# Document segment start

It is O'Malley's investigation of the internal divisions in the ANC, however, that has attracted most comment in South Africa.

The book, for which Mandela has written a foreword, draws on more than 1,500 hours of interviews between O'Malley and South African political leaders over the past decade.

Although it is only being published next month, the book has already made front-page news.

The weekly Mail & Guardian previewed excerpts in a lead story in its latest edition, describing the book as a "penetrating exposé of the (ANC) party and its leadership".

Speaking to The Irish Times, O'Malley, who is Distinguished Professor of Peace and Reconciliation at the University of Massachusetts, Boston, says: "I hope the book provokes a debate in South Africa that has not been conducted . . . There is no criticism in the ANC about what is going on in the ANC - of people being redeployed from prominence to obscurity because they speak out."

O'Malley first visited South Africa in 1985 with a group of Dunnes Stores workers who had refused to handle apartheid goods in Ireland.

The shop-workers were stopped at the airport in Johannesburg and deported but O'Malley and two of his colleagues made it through - and subsequently headed to a pre-arranged meeting with Archbishop Desmond Tutu.

"We drove to St John's Church in Soweto," O'Malley recalls. "When we got there, Tutu stopped in the middle of his sermon and said 'The Irish have arrived' . . . After that trip I was hooked."

O'Malley returned to South Africa on several occasions before the apartheid regime collapsed. It was then that he began conducting interviews with key politicians, including Mandela, former president FW de Klerk, and Roelf Meyer and Cyril Ramaphosa, the chief negotiators for the government and the ANC respectively.

O'Malley, who left Ireland for Yale University on a Fulbright scholarship in 1968, subsequently played a behind-the-scenes role in getting Ramaphosa and Meyer to travel to Belfast in the late 1990s to aid the Northern Ireland peace process.

# Document segment end
# Dataset start

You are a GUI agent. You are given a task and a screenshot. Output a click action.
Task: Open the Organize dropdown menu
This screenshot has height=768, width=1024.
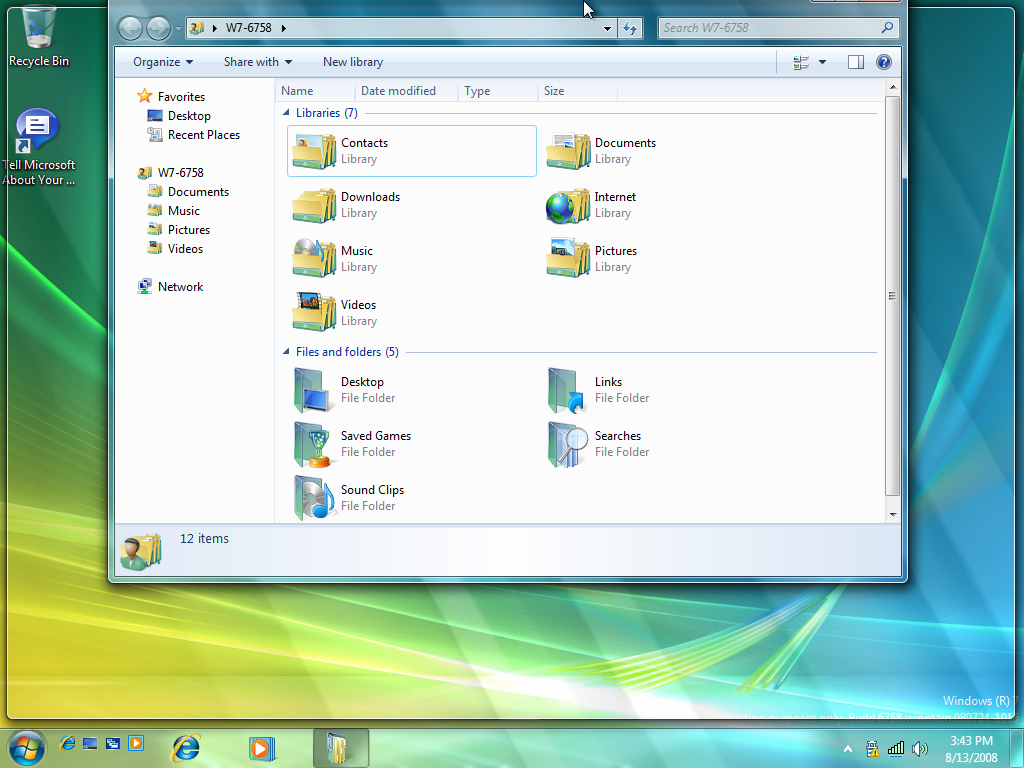[x=163, y=62]
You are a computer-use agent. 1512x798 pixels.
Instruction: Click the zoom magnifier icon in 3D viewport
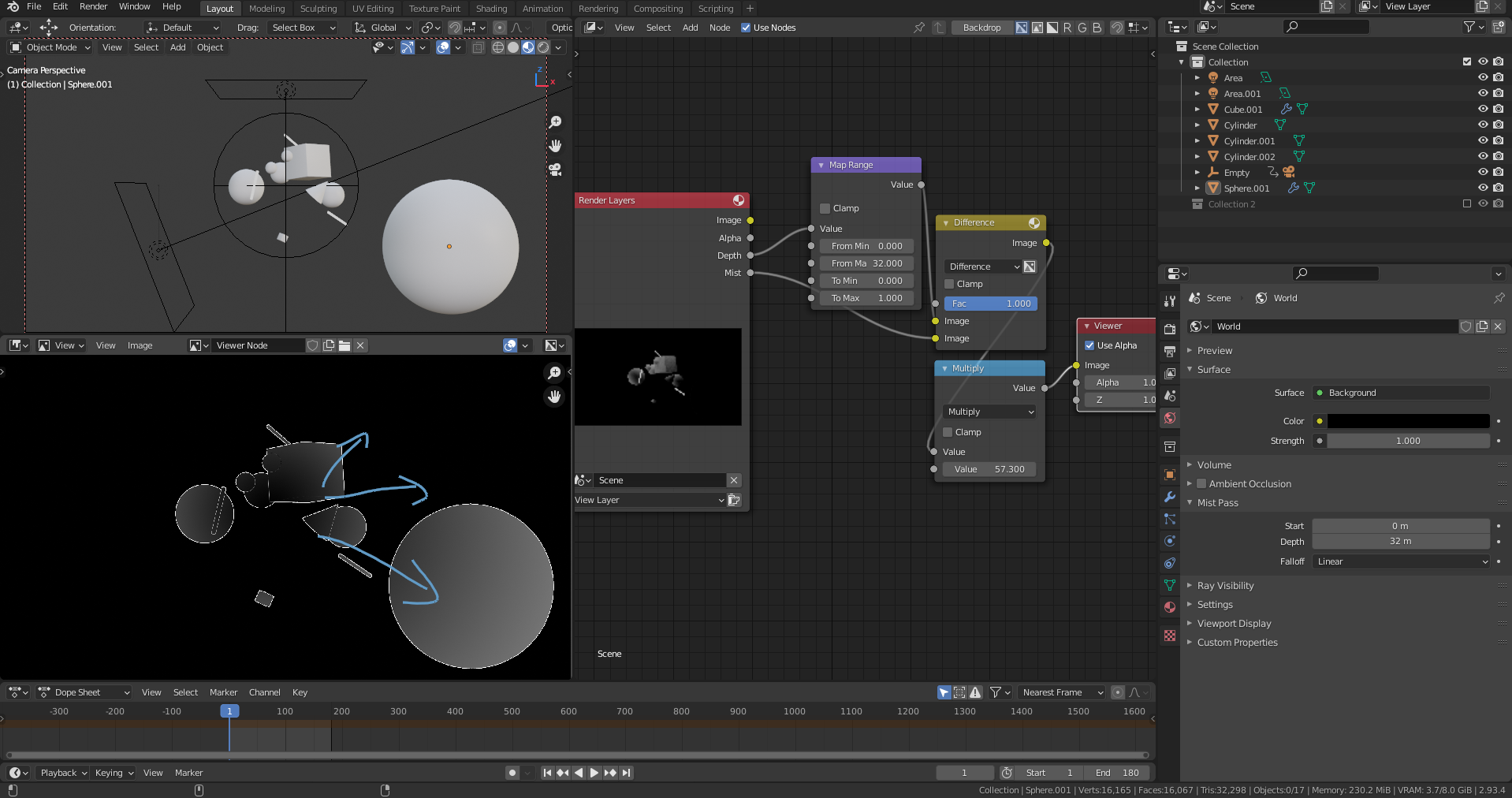click(555, 122)
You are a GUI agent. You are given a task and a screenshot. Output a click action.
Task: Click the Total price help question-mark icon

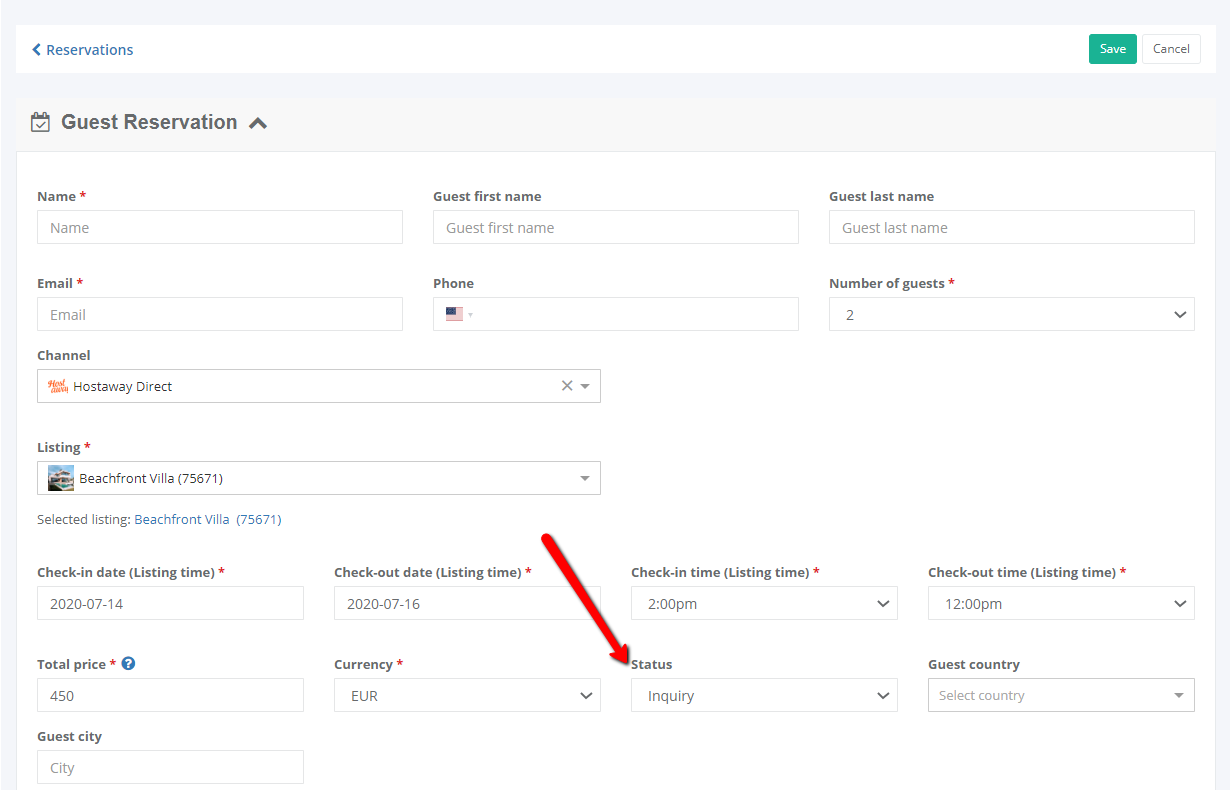click(128, 664)
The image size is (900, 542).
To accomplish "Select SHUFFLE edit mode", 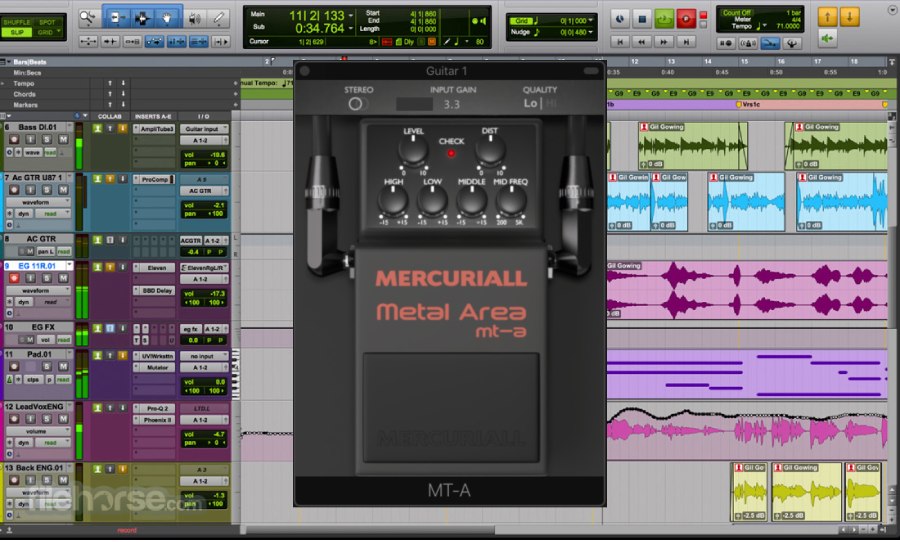I will [18, 19].
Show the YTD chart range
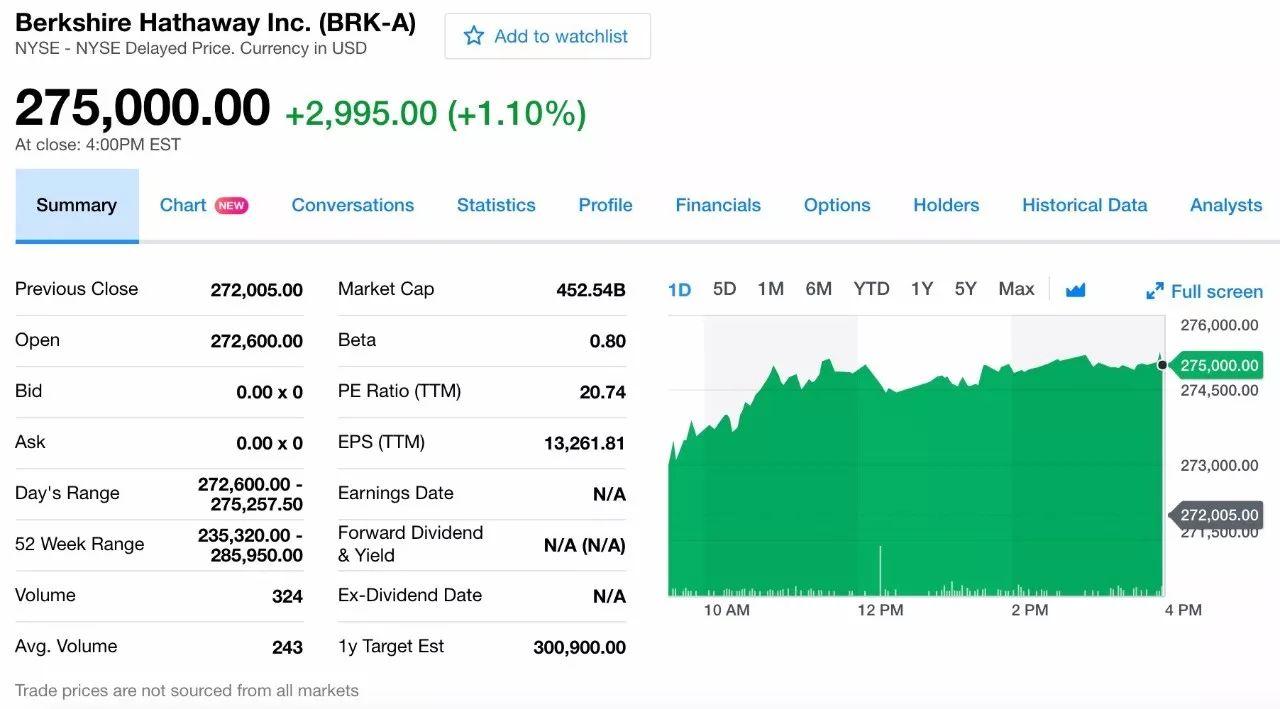 point(871,289)
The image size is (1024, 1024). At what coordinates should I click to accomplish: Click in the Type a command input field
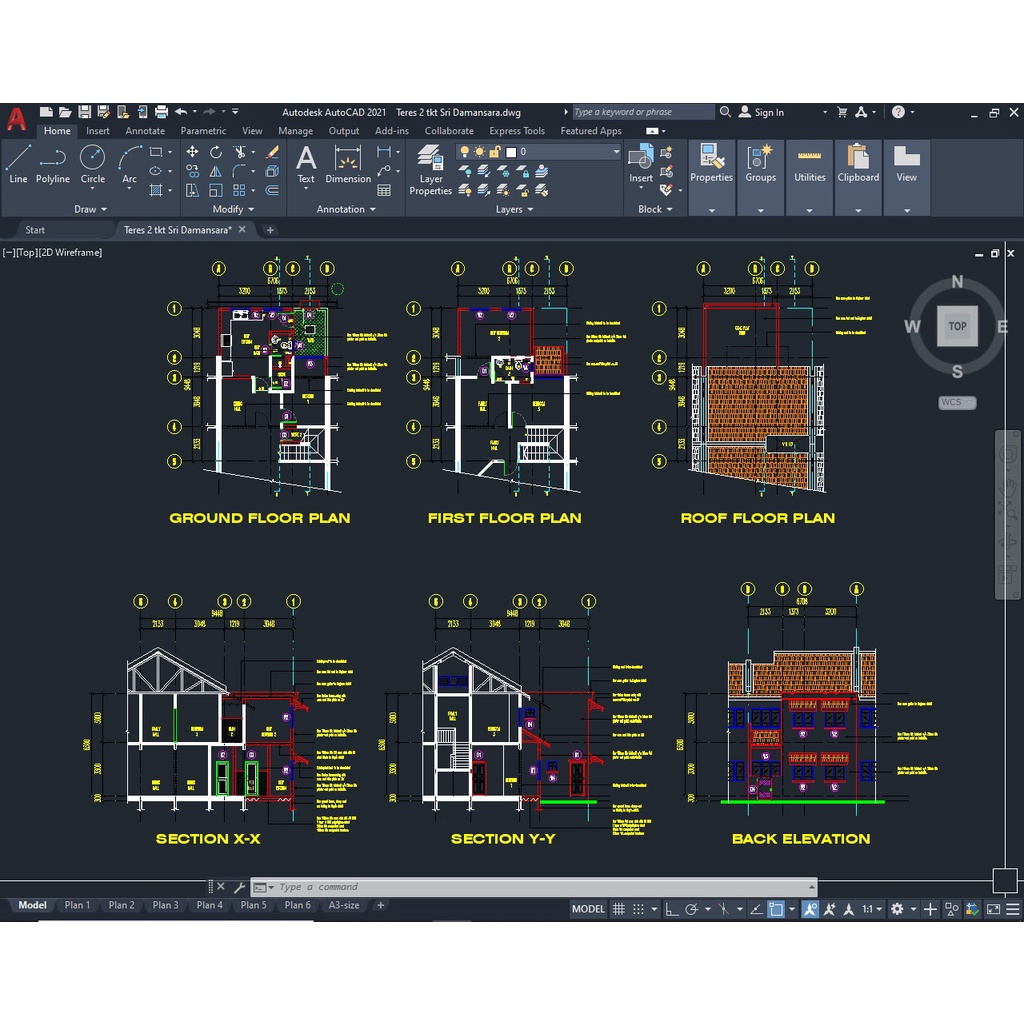coord(540,887)
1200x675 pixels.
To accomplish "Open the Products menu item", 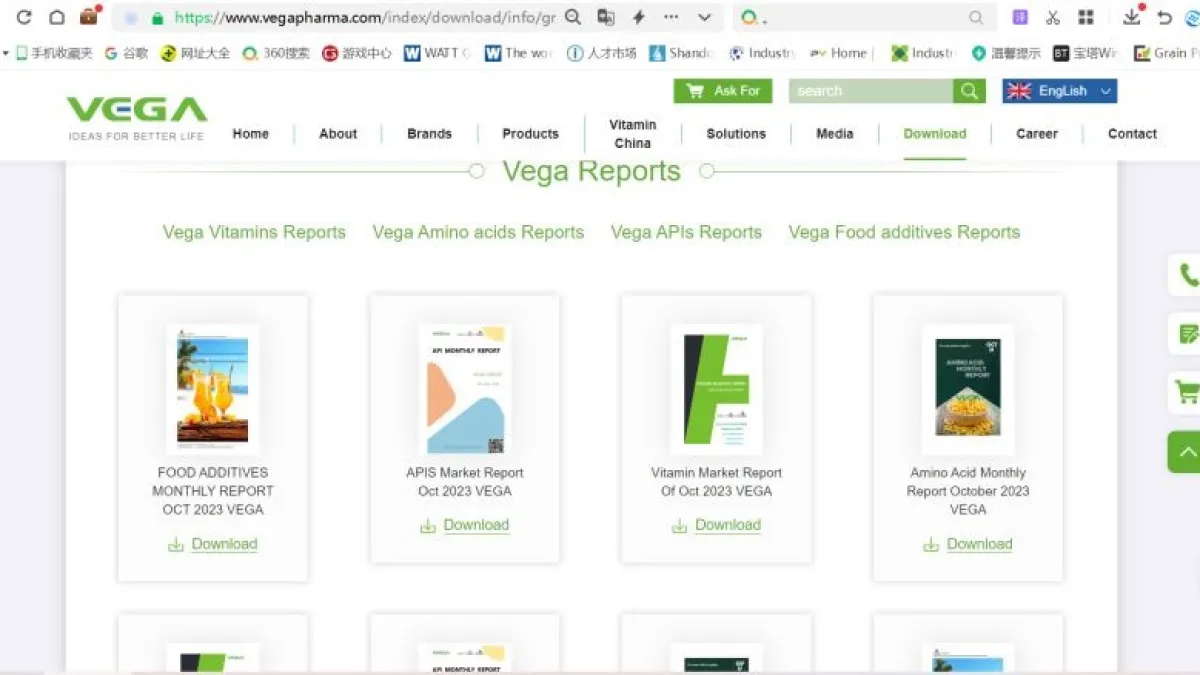I will point(530,134).
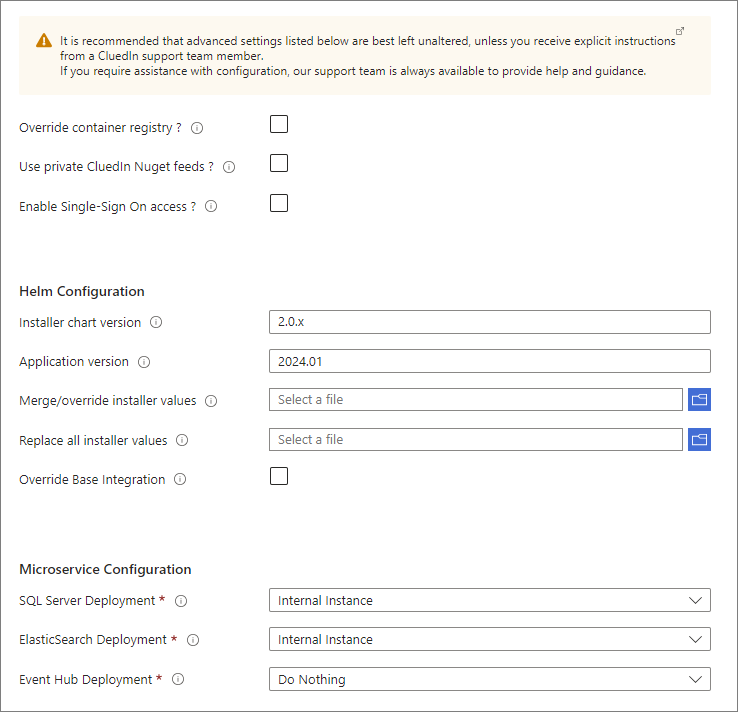Expand ElasticSearch Deployment dropdown
Viewport: 738px width, 712px height.
coord(489,639)
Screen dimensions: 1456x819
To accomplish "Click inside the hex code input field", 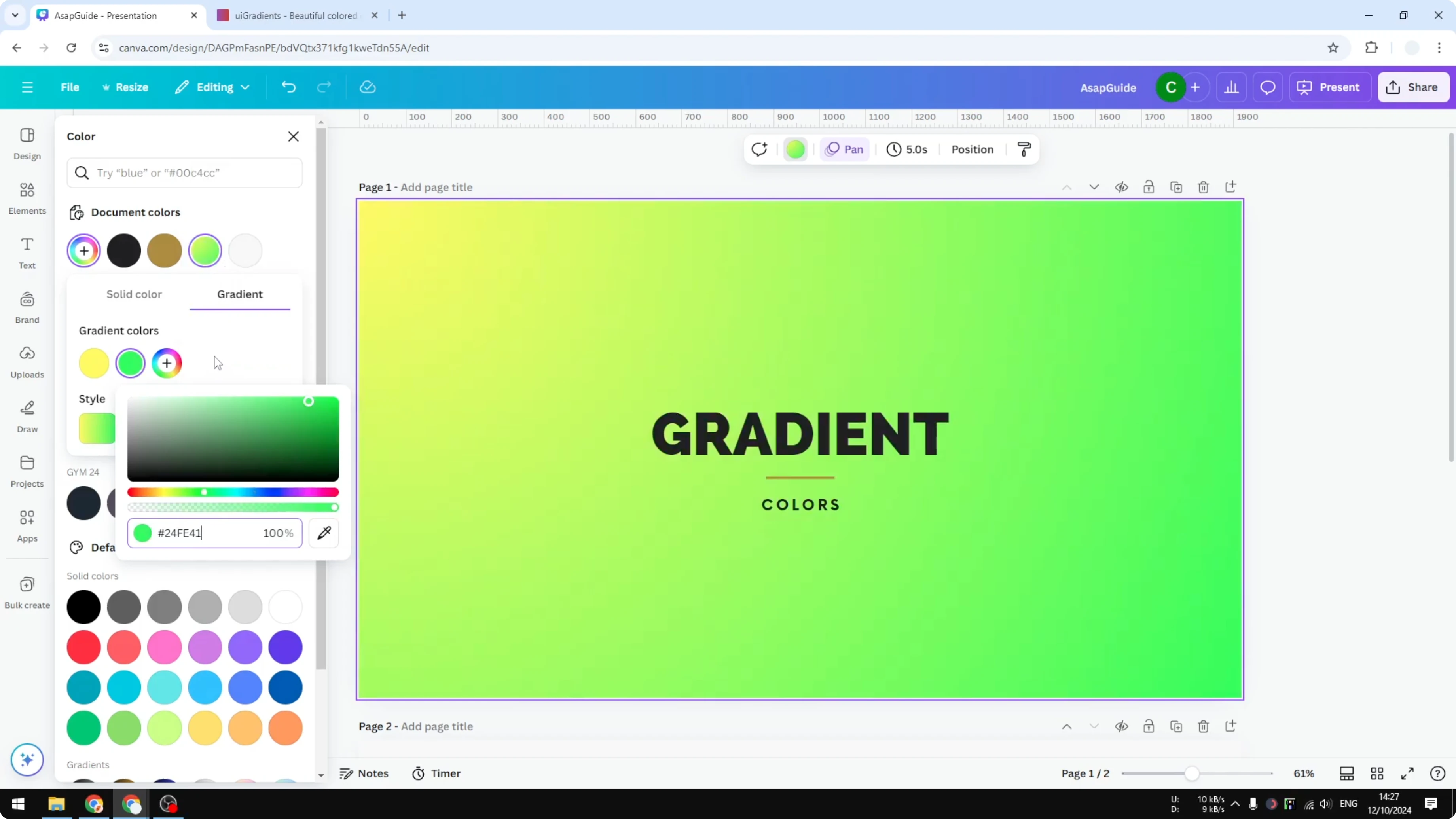I will coord(215,533).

# Dataset end

Stated task 1: List the politicians whom the article on O'Malley names as people he interviewed.
Stated task 2: From the article on O'Malley, copy the stretch from "The shop-workers were" through "the ANC respectively.".

Correct response 1:
Mandela
FW de Klerk
Roelf Meyer
Cyril Ramaphosa

Correct response 2:
The shop-workers were stopped at the airport in Johannesburg and deported but O'Malley and two of his colleagues made it through - and subsequently headed to a pre-arranged meeting with Archbishop Desmond Tutu.

"We drove to St John's Church in Soweto," O'Malley recalls. "When we got there, Tutu stopped in the middle of his sermon and said 'The Irish have arrived' . . . After that trip I was hooked."

O'Malley returned to South Africa on several occasions before the apartheid regime collapsed. It was then that he began conducting interviews with key politicians, including Mandela, former president FW de Klerk, and Roelf Meyer and Cyril Ramaphosa, the chief negotiators for the government and the ANC respectively.